Employers: Stick with status quo on paying for health insurance

Jane Sarasohn-Khan at Health Populi writes, “a new survey from the International Foundation of Employee Benefit Plans finds that most employers do not want to move away from an employer-based system of health insurance.”


More than a few business people have had a tough-go of things lately; it seems obvious, then, that businesses would want to unload an ever-increasing expense line item from their budgets.


Not so fast.

Sarasohn-Khan continues:

As one of those who’ve watched the slow-cooking past efforts toward changing the structure of health care financing and delivery in the U.S. — and given the current sorry state of the macroeconomy — employers who “can” will continue to sponsor health plans for the next couple of years.

“Employers who can” depends on company profitability per employee, and clearly many companies whose good fortunes are based on consumer purchases could become compromised in their ability to provide health insurance. Milliman, the actuarial firm, calculates that the average cost of health care for a family of four in 2009 will be $17,310. This will over-burden companies in many consumer-facing industries — beyond automakers, consumer goods companies, retailers, home appliance manufacturers, and others from a large number of SIC codes.

It is baffling to read that “64% of employers believe that employer-based health care should continue to be the primary mechanism for benefits delivery,” even if that number has been decreasing over the past ten years.

No doubt that any health care reform in the near term will require employers to pick up some of the tab, but do employers fear that employees no longer needing the one benefit that keeps them on the job will up and leave en masse?

The era of one company, one career has long been dead.  The final frontier in overcoming job lock is the health care benefit and the now defunct John McCain health care plan at least had the redeeming quality of separating health insurance from employment.

Not only is divorcing health care insurance from employment the right thing to do, it also makes business sense from a financial perspective.  Or so I thought.


New ideas are always good.  The health care reform debate often rehashes ideas from bygone plans (maybe with a new twist on an idea for a change in semantics, not a bad thing since the ideas have been more fully vetted).  However, unique ideas are always more fun to consider.  Consider this one from Dr. Benjamin Brewer’s Wall Street Journal column last week:

Looking at the way the government is doling out money these days, I have a proposal to help improve people’s health and our system of care. What if the government gave each person $365 of their tax money back to be spent on primary health care?

That amount could be paid directly to each person’s primary care doctor for a year’s worth of services. Imagine if everyone in America could contract privately for medical care for themselves with a primary care doctor without government or insurance company red tape.
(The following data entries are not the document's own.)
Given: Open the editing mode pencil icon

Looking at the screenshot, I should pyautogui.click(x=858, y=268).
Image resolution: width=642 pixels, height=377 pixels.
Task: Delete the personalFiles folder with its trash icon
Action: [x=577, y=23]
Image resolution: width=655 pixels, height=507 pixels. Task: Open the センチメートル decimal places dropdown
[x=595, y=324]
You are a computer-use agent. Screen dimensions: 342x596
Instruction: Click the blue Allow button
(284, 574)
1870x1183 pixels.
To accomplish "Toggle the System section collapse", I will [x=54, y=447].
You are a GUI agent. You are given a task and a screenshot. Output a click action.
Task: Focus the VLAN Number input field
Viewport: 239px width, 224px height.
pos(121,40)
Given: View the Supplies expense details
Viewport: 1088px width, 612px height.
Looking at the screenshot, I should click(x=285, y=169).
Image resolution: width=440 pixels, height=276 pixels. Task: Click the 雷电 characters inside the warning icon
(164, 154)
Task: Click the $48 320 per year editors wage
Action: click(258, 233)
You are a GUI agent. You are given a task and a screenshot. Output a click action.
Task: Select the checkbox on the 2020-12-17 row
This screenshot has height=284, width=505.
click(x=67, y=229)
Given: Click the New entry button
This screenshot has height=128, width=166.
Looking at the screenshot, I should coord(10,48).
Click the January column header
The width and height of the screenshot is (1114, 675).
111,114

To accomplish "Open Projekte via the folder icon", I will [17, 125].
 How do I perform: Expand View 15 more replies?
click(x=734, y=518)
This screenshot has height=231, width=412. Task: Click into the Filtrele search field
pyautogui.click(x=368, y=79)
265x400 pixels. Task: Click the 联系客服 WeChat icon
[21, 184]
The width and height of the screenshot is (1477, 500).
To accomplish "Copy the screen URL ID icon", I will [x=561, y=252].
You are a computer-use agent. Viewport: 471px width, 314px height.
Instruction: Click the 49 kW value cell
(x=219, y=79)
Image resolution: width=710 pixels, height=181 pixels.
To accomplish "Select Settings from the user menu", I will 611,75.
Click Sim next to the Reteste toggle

The patient would choose the doctor. The basket of services would be predefined, and the price would be locked in for a year, paid as a monthly subscription like cellphone service or movie rentals.

Money spent that way would cover a lot of preventive health, office visits, management of chronic diseases, email contact with the doctor, and after-hours advice. Make it tax deductible for individuals as well as businesses.

Some rough math:

  • 633,000 physicians in the United States x 40.4% working in primary care (according to the Bureau of Labor Statistics, 2005 data) = 255,732 primary care physicians (family medicine and general practice, internal medicine, OB/GYN, pediatrics)
  • 305,688,830 people currently live in the U.S. x $365 primary care tax rebate earmarked for primary care services = $111,576,422,950
  • $111,576,422,950 / 255,732 primary care physicians = $436,302 per physician to pay for the basket of services provided
  • Nurse practitioners and physician assistants (or anyone else) are not included, there are part time physicians to consider as well
  • Anyway, it isn’t enough to sustain a practice but it certainly seems that such a policy may have some impact

Interesting.  Also wonder if such an idea would pave the way for universal primary care?  That certainly opens a whole different can of worms.  Thoughts?